- **WORK INSTRUCTION**: Nothing should be left out. Transcribe the entries exactly as written.

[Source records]
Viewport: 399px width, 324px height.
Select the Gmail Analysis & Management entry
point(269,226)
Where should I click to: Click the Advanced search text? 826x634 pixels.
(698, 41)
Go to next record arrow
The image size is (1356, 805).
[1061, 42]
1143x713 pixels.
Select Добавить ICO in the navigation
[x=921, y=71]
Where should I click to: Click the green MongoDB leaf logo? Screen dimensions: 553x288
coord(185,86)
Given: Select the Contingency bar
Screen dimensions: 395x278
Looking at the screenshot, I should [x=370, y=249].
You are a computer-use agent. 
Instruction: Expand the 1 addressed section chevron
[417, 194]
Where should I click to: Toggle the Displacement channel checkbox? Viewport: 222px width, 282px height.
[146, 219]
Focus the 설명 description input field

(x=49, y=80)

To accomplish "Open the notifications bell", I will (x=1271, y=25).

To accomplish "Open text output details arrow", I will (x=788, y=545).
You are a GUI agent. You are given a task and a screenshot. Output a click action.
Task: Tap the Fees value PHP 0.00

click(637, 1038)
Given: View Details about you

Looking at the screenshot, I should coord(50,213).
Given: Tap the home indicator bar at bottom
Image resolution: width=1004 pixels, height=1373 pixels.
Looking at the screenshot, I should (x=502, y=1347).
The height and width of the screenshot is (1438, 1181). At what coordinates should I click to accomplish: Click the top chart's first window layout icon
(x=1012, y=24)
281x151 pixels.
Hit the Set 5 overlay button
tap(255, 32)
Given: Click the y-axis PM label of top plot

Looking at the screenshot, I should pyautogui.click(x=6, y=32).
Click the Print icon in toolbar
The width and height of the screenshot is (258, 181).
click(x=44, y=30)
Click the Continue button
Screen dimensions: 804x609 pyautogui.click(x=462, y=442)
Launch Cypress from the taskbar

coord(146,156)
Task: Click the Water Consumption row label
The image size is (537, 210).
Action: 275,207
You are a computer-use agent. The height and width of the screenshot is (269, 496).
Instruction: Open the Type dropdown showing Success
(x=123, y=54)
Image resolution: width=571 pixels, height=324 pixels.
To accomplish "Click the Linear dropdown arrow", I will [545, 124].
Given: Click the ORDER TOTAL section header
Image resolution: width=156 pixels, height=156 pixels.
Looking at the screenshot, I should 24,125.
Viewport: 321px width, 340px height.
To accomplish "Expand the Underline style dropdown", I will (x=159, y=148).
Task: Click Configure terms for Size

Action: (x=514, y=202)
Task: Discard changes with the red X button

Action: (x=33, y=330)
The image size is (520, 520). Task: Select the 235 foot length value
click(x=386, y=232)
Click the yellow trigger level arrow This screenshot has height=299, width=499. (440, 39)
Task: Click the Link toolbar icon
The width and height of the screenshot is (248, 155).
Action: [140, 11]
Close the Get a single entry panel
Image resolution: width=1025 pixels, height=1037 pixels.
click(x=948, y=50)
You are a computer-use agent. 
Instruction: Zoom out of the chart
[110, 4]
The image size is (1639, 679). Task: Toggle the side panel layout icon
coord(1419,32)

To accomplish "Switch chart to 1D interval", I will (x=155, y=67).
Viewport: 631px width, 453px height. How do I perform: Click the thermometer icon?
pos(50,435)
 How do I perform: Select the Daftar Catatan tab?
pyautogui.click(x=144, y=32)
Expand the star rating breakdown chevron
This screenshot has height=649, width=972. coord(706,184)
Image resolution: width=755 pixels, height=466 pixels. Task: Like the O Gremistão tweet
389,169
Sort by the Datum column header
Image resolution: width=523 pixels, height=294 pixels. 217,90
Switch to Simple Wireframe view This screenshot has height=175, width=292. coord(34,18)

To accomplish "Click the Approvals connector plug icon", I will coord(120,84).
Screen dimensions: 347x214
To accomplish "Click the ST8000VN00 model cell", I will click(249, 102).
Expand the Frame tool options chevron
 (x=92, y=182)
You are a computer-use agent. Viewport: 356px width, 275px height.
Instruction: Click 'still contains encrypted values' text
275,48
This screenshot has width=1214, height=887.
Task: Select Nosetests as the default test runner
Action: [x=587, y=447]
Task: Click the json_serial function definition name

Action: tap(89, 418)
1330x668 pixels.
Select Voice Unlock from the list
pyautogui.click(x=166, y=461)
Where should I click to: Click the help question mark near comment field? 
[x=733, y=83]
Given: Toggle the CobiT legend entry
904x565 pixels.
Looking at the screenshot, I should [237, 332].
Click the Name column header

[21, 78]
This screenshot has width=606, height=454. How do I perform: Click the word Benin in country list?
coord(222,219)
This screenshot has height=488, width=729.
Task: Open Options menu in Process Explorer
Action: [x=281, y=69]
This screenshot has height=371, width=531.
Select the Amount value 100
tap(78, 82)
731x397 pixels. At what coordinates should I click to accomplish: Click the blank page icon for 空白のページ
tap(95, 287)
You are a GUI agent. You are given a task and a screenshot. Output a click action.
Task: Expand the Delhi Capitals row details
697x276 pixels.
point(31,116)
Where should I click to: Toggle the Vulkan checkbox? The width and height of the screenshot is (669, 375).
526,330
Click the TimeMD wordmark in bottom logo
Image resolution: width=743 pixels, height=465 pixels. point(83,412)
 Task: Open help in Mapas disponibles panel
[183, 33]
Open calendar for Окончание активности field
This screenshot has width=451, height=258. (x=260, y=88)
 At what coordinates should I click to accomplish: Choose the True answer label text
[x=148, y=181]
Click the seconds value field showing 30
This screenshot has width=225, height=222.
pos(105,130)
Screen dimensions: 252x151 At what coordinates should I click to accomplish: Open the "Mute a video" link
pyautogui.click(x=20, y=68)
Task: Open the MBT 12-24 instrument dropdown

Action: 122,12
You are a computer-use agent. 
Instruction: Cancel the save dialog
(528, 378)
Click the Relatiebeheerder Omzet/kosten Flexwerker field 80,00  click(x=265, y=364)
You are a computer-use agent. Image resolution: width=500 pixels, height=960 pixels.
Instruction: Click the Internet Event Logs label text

- **OUTPUT FOR THIS TASK**:
Viewport: 399px width, 324px height.
Select the Gmail Analysis & Management entry
point(269,226)
Where should I click to: Click the Advanced search text? 826x634 pixels.
(698, 41)
Go to next record arrow
The image size is (1356, 805).
[1061, 42]
1143x713 pixels.
Select Добавить ICO in the navigation
[x=921, y=71]
Where should I click to: Click the green MongoDB leaf logo? Screen dimensions: 553x288
coord(185,86)
Given: Select the Contingency bar
Screen dimensions: 395x278
Looking at the screenshot, I should [x=370, y=249].
You are a computer-use agent. 
Instruction: Expand the 1 addressed section chevron
[417, 194]
Where should I click to: Toggle the Displacement channel checkbox? Viewport: 222px width, 282px height.
[146, 219]
Focus the 설명 description input field

(x=49, y=80)

To accomplish "Open the notifications bell", I will (x=1271, y=25).

To accomplish "Open text output details arrow", I will (x=788, y=545).
You are a GUI agent. You are given a task and a screenshot. Output a click action.
Task: Tap the Fees value PHP 0.00

click(637, 1038)
Given: View Details about you

Looking at the screenshot, I should coord(50,213).
Given: Tap the home indicator bar at bottom
Image resolution: width=1004 pixels, height=1373 pixels.
Looking at the screenshot, I should (x=502, y=1347).
The height and width of the screenshot is (1438, 1181). At what coordinates should I click to accomplish: Click the top chart's first window layout icon
(x=1012, y=24)
281x151 pixels.
Hit the Set 5 overlay button
tap(255, 32)
Given: Click the y-axis PM label of top plot

Looking at the screenshot, I should pyautogui.click(x=6, y=32).
Click the Print icon in toolbar
The width and height of the screenshot is (258, 181).
click(x=44, y=30)
Click the Continue button
Screen dimensions: 804x609 pyautogui.click(x=462, y=442)
Launch Cypress from the taskbar

coord(146,156)
Task: Click the Water Consumption row label
The image size is (537, 210).
Action: 275,207
You are a computer-use agent. The height and width of the screenshot is (269, 496).
Instruction: Open the Type dropdown showing Success
(x=123, y=54)
Image resolution: width=571 pixels, height=324 pixels.
To accomplish "Click the Linear dropdown arrow", I will [545, 124].
Given: Click the ORDER TOTAL section header
Image resolution: width=156 pixels, height=156 pixels.
Looking at the screenshot, I should 24,125.
Viewport: 321px width, 340px height.
To accomplish "Expand the Underline style dropdown", I will (x=159, y=148).
Task: Click Configure terms for Size

Action: (x=514, y=202)
Task: Discard changes with the red X button

Action: (x=33, y=330)
The image size is (520, 520). Task: Select the 235 foot length value
click(x=386, y=232)
Click the yellow trigger level arrow This screenshot has height=299, width=499. (440, 39)
Task: Click the Link toolbar icon
The width and height of the screenshot is (248, 155).
Action: [140, 11]
Close the Get a single entry panel
Image resolution: width=1025 pixels, height=1037 pixels.
click(x=948, y=50)
You are a computer-use agent. 
Instruction: Zoom out of the chart
[110, 4]
The image size is (1639, 679). Task: Toggle the side panel layout icon
coord(1419,32)

To accomplish "Switch chart to 1D interval", I will (x=155, y=67).
Viewport: 631px width, 453px height. How do I perform: Click the thermometer icon?
pos(50,435)
 How do I perform: Select the Daftar Catatan tab?
pyautogui.click(x=144, y=32)
Expand the star rating breakdown chevron
This screenshot has height=649, width=972. coord(706,184)
Image resolution: width=755 pixels, height=466 pixels. Task: Like the O Gremistão tweet
389,169
Sort by the Datum column header
Image resolution: width=523 pixels, height=294 pixels. 217,90
Switch to Simple Wireframe view This screenshot has height=175, width=292. coord(34,18)

To accomplish "Click the Approvals connector plug icon", I will coord(120,84).
Screen dimensions: 347x214
To accomplish "Click the ST8000VN00 model cell", I will click(249, 102).
Expand the Frame tool options chevron
 (x=92, y=182)
You are a computer-use agent. Viewport: 356px width, 275px height.
Instruction: Click 'still contains encrypted values' text
275,48
This screenshot has width=1214, height=887.
Task: Select Nosetests as the default test runner
Action: [x=587, y=447]
Task: Click the json_serial function definition name

Action: tap(89, 418)
1330x668 pixels.
Select Voice Unlock from the list
pyautogui.click(x=166, y=461)
Where should I click to: Click the help question mark near comment field? 
[x=733, y=83]
Given: Toggle the CobiT legend entry
904x565 pixels.
Looking at the screenshot, I should [237, 332].
Click the Name column header

[21, 78]
This screenshot has width=606, height=454. How do I perform: Click the word Benin in country list?
coord(222,219)
This screenshot has height=488, width=729.
Task: Open Options menu in Process Explorer
Action: [x=281, y=69]
This screenshot has height=371, width=531.
Select the Amount value 100
tap(78, 82)
731x397 pixels. At what coordinates should I click to accomplish: Click the blank page icon for 空白のページ
tap(95, 287)
You are a GUI agent. You are given a task and a screenshot. Output a click action.
Task: Expand the Delhi Capitals row details
697x276 pixels.
point(31,116)
Where should I click to: Toggle the Vulkan checkbox? The width and height of the screenshot is (669, 375).
526,330
Click the TimeMD wordmark in bottom logo
Image resolution: width=743 pixels, height=465 pixels. point(83,412)
 Task: Open help in Mapas disponibles panel
[183, 33]
Open calendar for Окончание активности field
This screenshot has width=451, height=258. (x=260, y=88)
 At what coordinates should I click to accomplish: Choose the True answer label text
[x=148, y=181]
Click the seconds value field showing 30
This screenshot has width=225, height=222.
pos(105,130)
Screen dimensions: 252x151 At what coordinates should I click to accomplish: Open the "Mute a video" link
pyautogui.click(x=20, y=68)
Task: Open the MBT 12-24 instrument dropdown

Action: 122,12
You are a computer-use agent. 
Instruction: Cancel the save dialog
(528, 378)
Click the Relatiebeheerder Omzet/kosten Flexwerker field 80,00  click(x=265, y=364)
You are a computer-use agent. Image resolution: width=500 pixels, height=960 pixels.
Instruction: Click the Internet Event Logs label text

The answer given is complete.